Friday, September 24, 2021

On a entendu gueuler ça dans un coin du ring au cours d'un récent gala de boxe au stadium Maisonnial. C'était au début d'un match en six rounds avant le combat qui devait sacrer Salim Larbi. " Pas la bagarre ! Pas la bagarre ! Boxe ! "

Photo: Wiseman au Cinéma Le France, Saint-Etienne, mars 2011

 

 Dans le dernier film de Frederick Wiseman, Richard Lord et et ceux qui fréquentent assidûment la salle de boxe texane ne disent pas autre chose. Au Lord's Gym, femmes et enfants, hommes, vieux ou jeunes, font l'apprentissage du noble art. " J'ai aimé le décor de ce lieu", dit simplement le documentariste, qui se présente comme un "adorateur de la danse". Boxing Gym (90 minutes restantes sur 90 heures de rushes), bien qu'il ait été tourné avant La Danse, sorti en 2009, est actuellement projeté en salle.

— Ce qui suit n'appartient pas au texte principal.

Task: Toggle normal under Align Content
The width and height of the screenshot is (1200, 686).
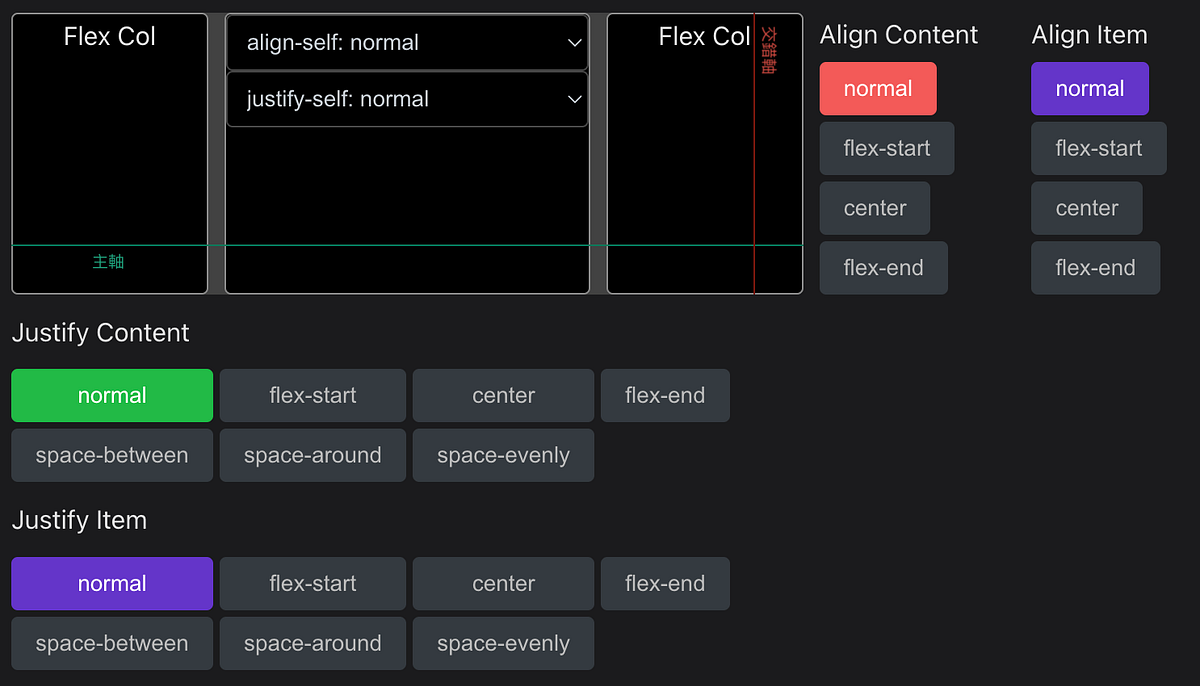Action: (x=878, y=88)
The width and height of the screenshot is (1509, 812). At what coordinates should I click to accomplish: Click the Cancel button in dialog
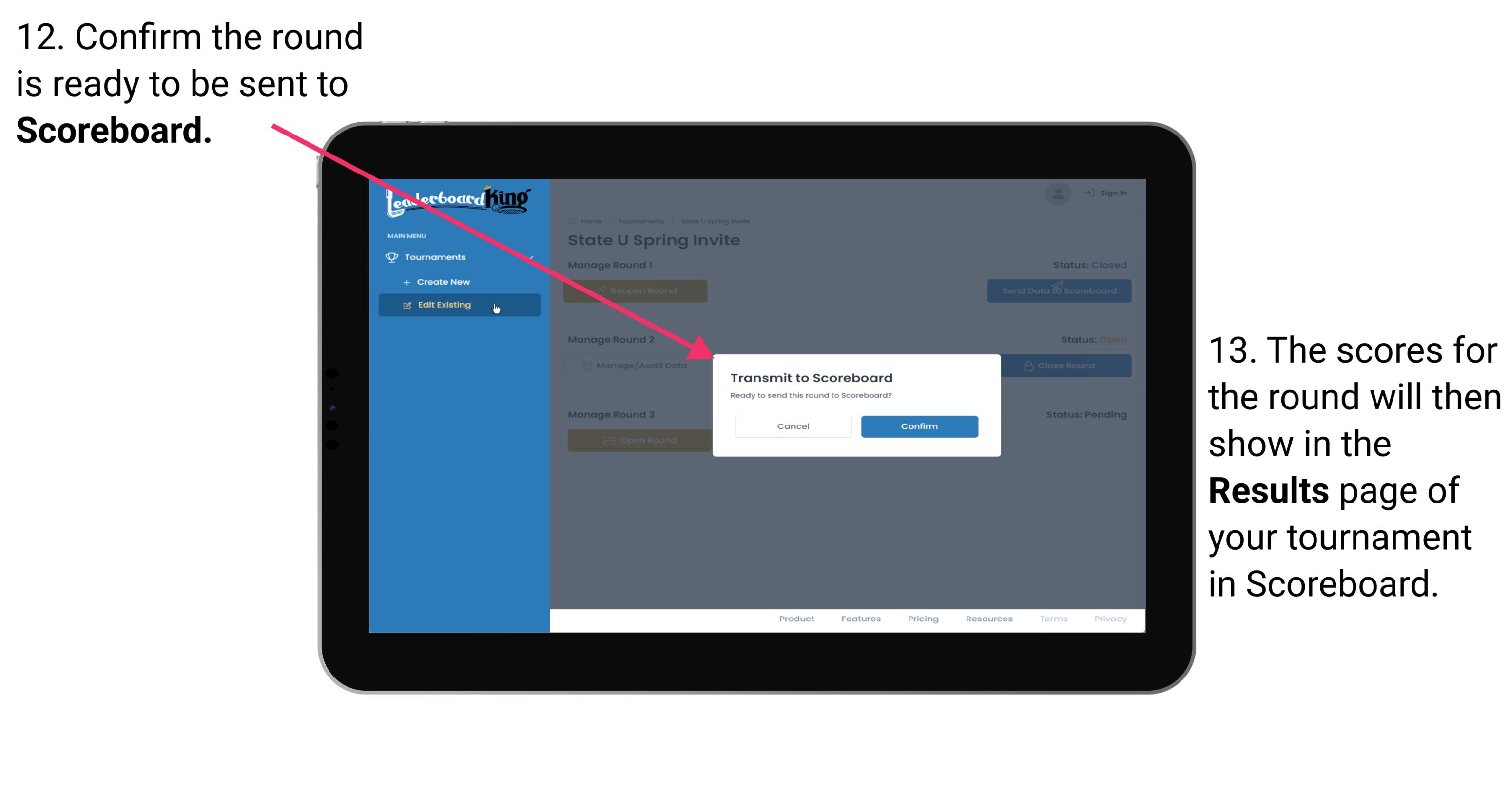[x=794, y=426]
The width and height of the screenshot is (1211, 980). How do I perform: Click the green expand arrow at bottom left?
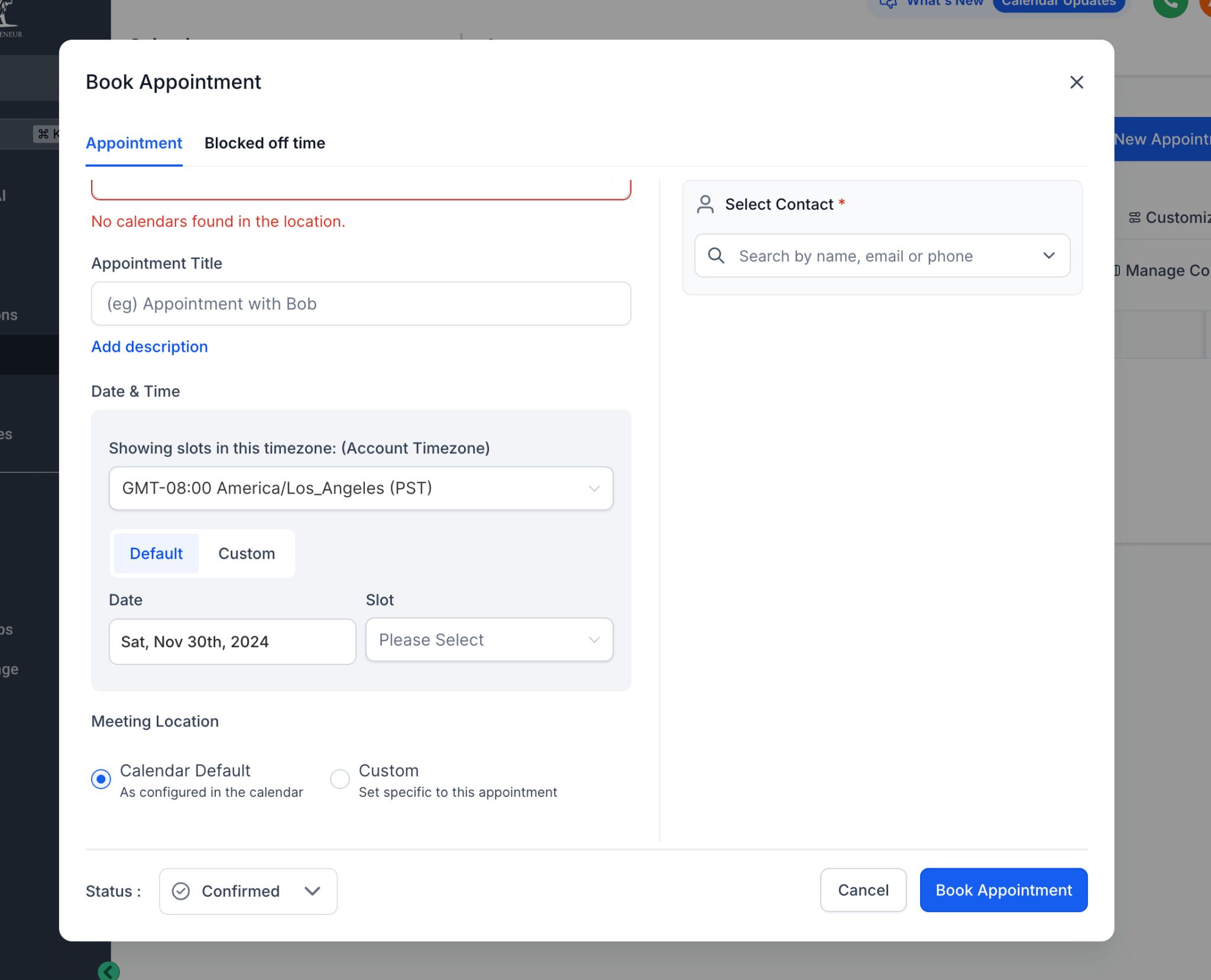(108, 970)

" Les deux films sont très liés. La danse et la boxe demandent de la discipline et de la concentration et imposent de la souffrance au corps."

Et peu de boxeurs deviennent champions, comme il y a peu de danseuses à grimper au firmament. Mais on ne sent guère d'esprit de compétition entre les boxeurs de Wiseman.

" J'essaie toujours de montrer la complexité et l'ambiguité de nos actes, dit-il. Boxing Gym est un film optimiste, sur un lieu où se côtoient différentes populations, de toutes origines, dans une ambiance d'amitié et d'entraide. Mais c'est aussi, d'une certaine manière, un film pessimiste dont le sujet est la violence." Celle que canalise un sport appris ici dans un endroit qui ressemble parfois à un refuge quand s'y fait entendre l'écho de la folie de dehors.